**EXERCISE BRIEF**
Tally the lines of the records that contain the string "logo", then give the total and nothing more.

Records from a dataset
==============================

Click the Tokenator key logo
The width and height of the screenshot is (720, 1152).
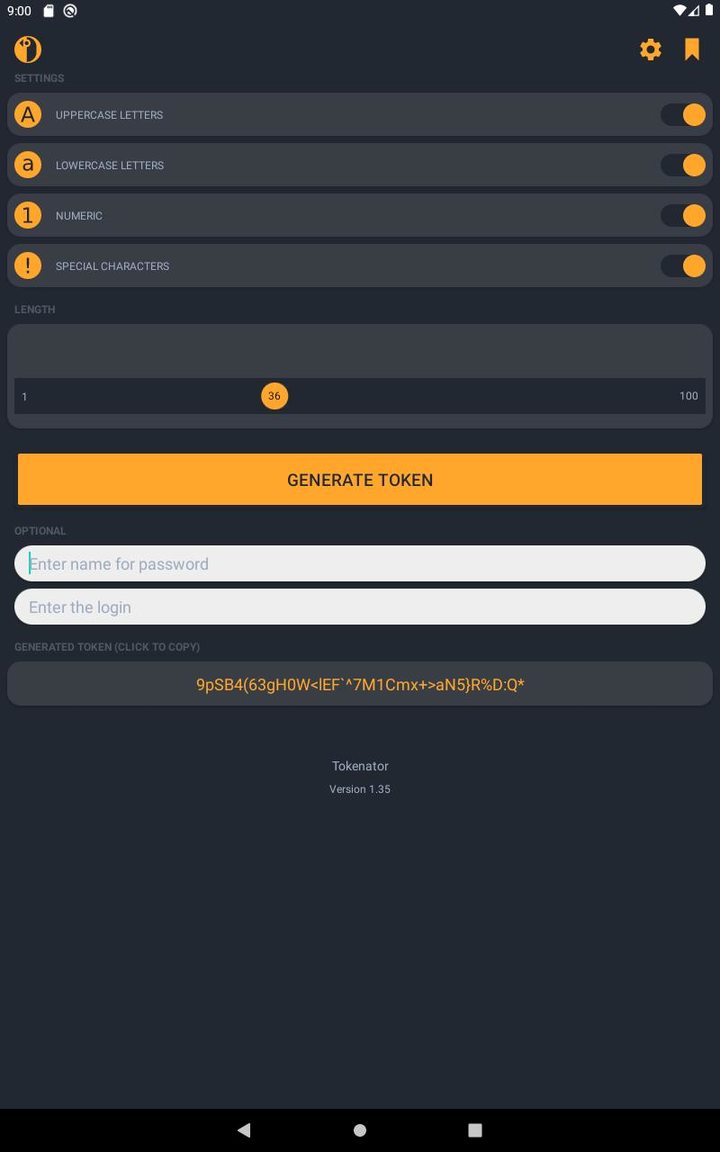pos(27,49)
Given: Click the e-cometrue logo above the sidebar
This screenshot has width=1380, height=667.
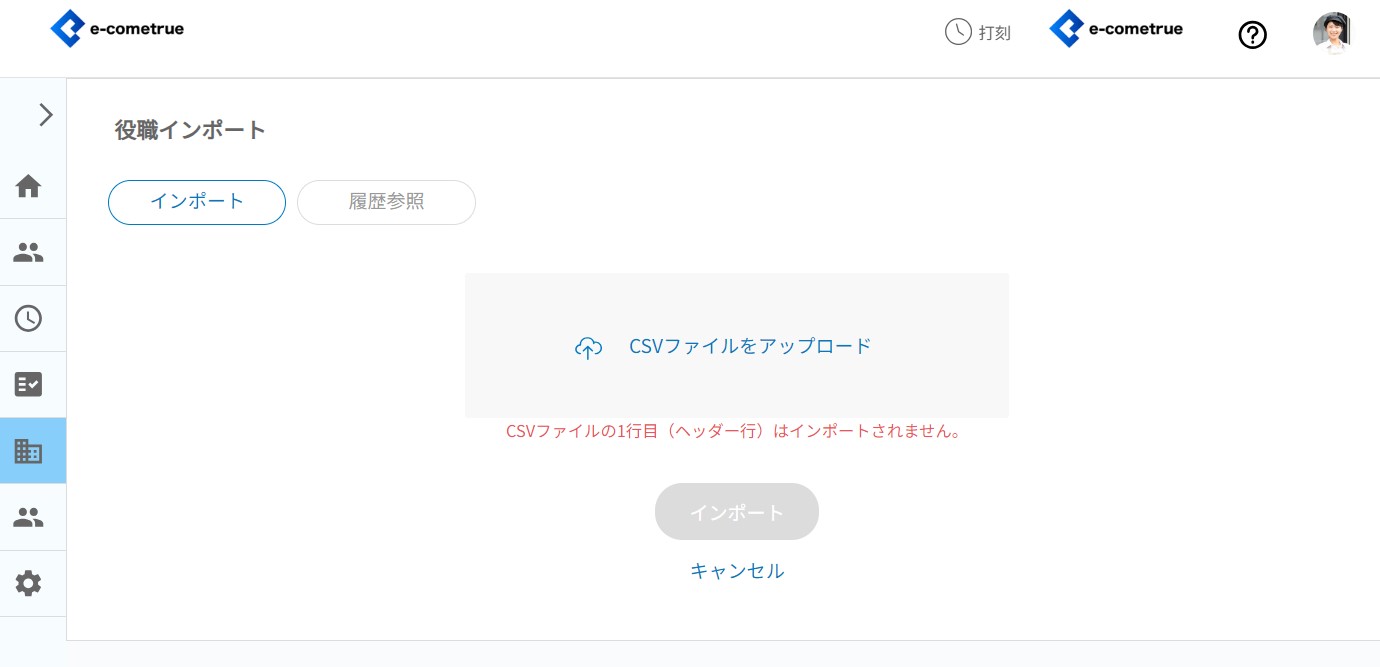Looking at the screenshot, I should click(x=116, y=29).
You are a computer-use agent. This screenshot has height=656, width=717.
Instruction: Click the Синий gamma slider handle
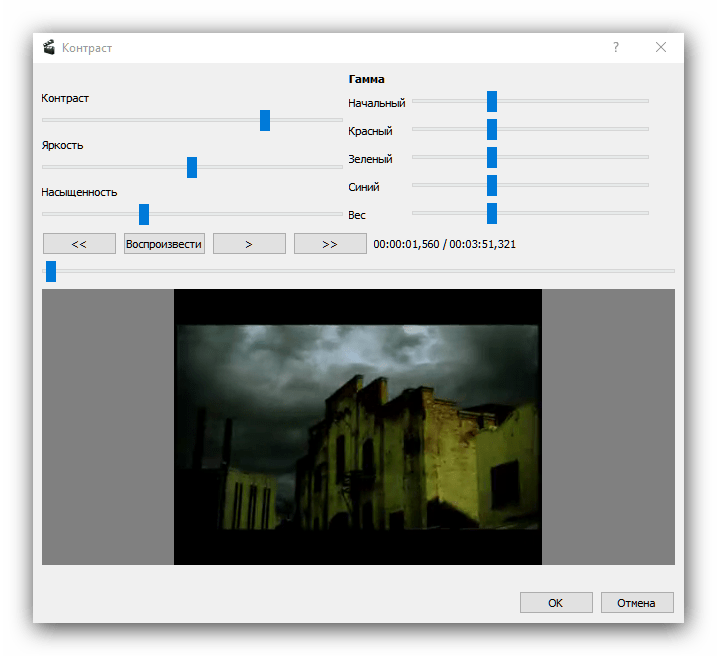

==============================

**REPLY TO THE TASK**
2